# Processes after a long time sleep



## tariz (Jul 14, 2015)

Hello all. Does anybody knows that kingd of problem?
freebsdFreeBSD 8.4. lighttpd or any kingd of processes after a long time go to sleep, for example sleep one day or two days. After first connection  to web server it waits almost 10-20 second to connect. Then connections makes very fast.
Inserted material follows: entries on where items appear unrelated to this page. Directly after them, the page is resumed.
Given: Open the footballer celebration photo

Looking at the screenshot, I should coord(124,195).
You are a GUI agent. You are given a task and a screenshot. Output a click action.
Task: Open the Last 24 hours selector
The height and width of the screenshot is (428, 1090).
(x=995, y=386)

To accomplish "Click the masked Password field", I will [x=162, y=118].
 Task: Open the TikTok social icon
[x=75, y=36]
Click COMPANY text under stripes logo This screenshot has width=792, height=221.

Where should I look to fix it?


----------



## Uniballer (Jul 14, 2015)

Does the system do other things while the web server process is sleeping?  What kind of things?

Are we talking about a system with limited memory where processes that are not running get paged out and need to be paged back in before they can run?  This can take a long time if the disk is really busy doing other stuff.
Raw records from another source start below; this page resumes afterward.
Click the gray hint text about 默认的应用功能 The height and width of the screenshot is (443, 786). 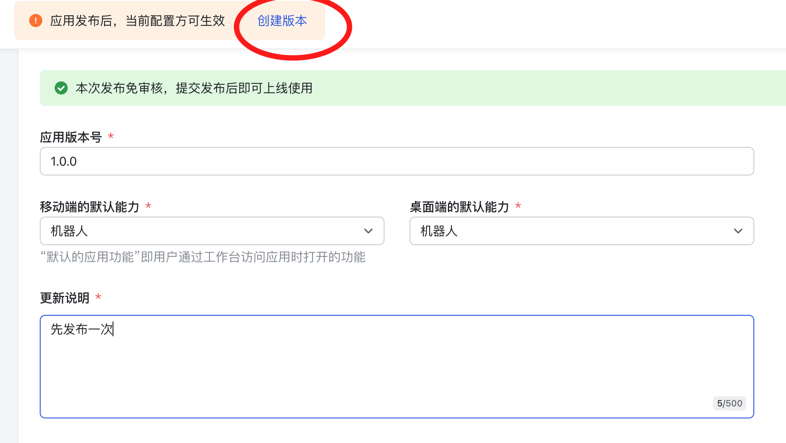pos(203,257)
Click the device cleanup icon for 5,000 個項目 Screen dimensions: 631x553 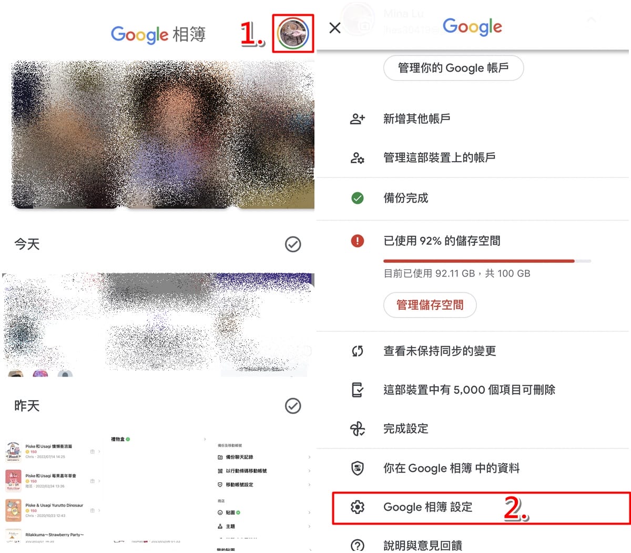358,390
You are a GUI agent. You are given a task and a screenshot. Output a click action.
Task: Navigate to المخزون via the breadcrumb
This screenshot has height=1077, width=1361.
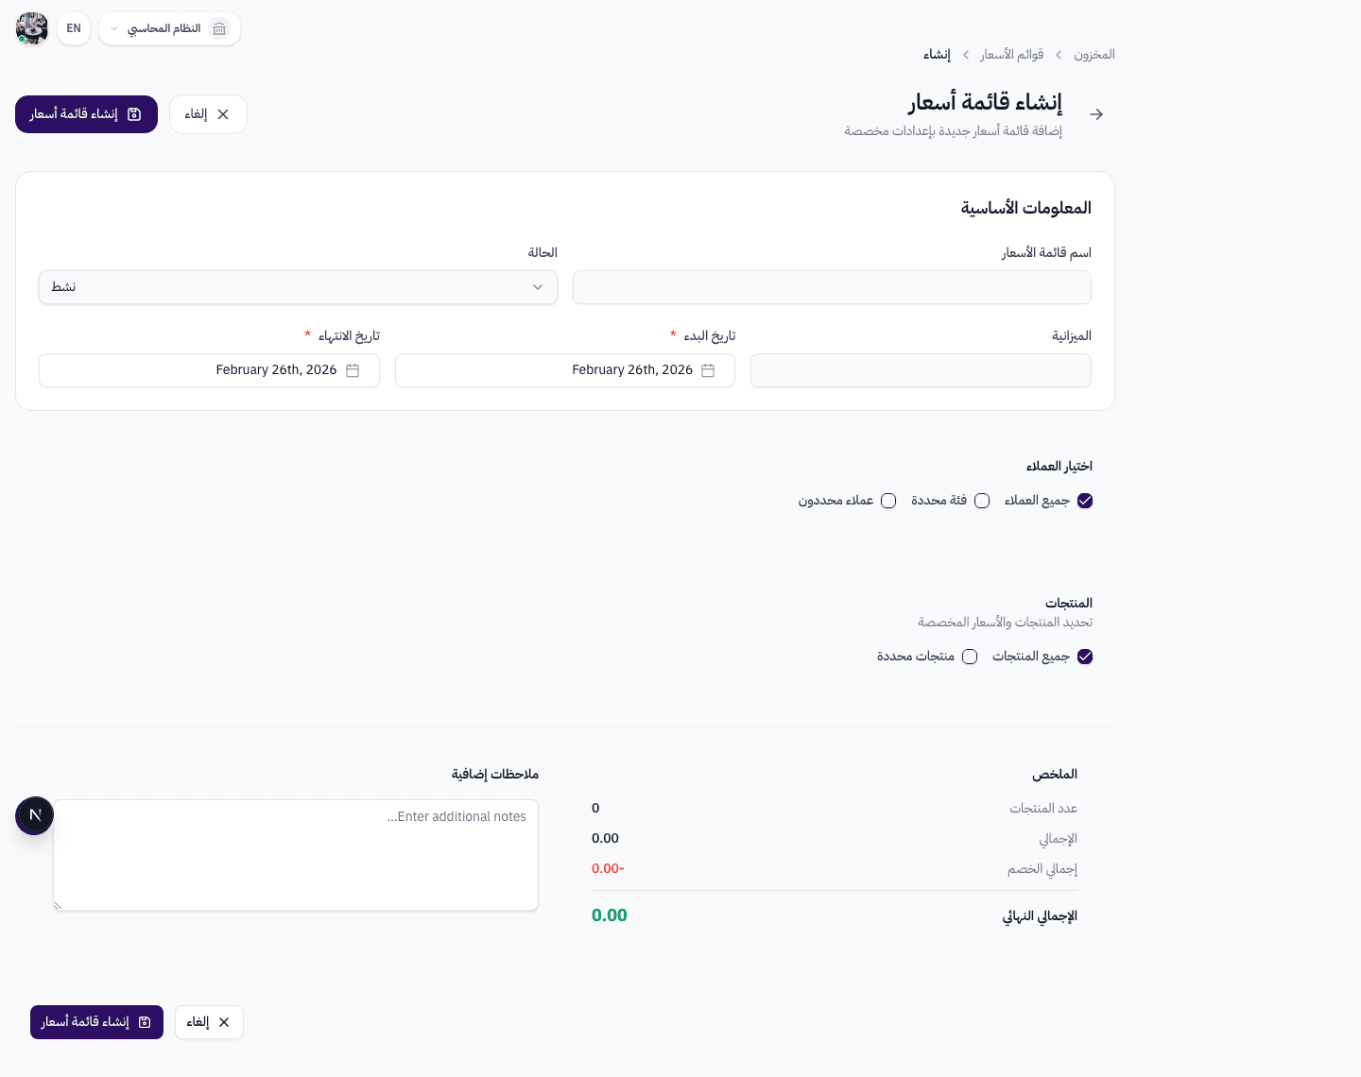click(1094, 54)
Are we talking about a system where the pages to be served reside on a disk that is allowed to spin down, and must spin back up before the data can be read?


----------



## tariz (Jul 15, 2015)

System does nothing and is idle 100%. On FreeBSD running 10 lighttpd and 10 catalyst server. On system 16gig ram with no limited memory. Disk is not busy and is doing nothing. No spin down.

Example: Install fresh FreeBSD 8.4, running Lighttpd and Catalyst 10 workers and MySQL 5.5.42. First I start them, it works perfect ultra fast everything. For experiment server run only locally nobody can access from internet to server. I didn't check it when it goes deep sleep but after next day I make connection to the one site, it waits almost 10~20 second. After second connection to the same site works very fast. Then I connect to anther site, same thing, waits 10~20 second and so on. If problem was on HDD on second, third, etc connections everything should be vary fast.

This problem I had notice on my main server.  Maybe system somehow unload from memory but `top` show nothing or MySQL bug?


----------



## tariz (Jul 15, 2015)

OK I'll test site without MySQL server with only Lighttpd and Catalyst. And we will see tomorrow will be lag on connection or not.


----------



## tariz (Jul 16, 2015)

Thanks for all, it was MySQL problem, we will see... )


----------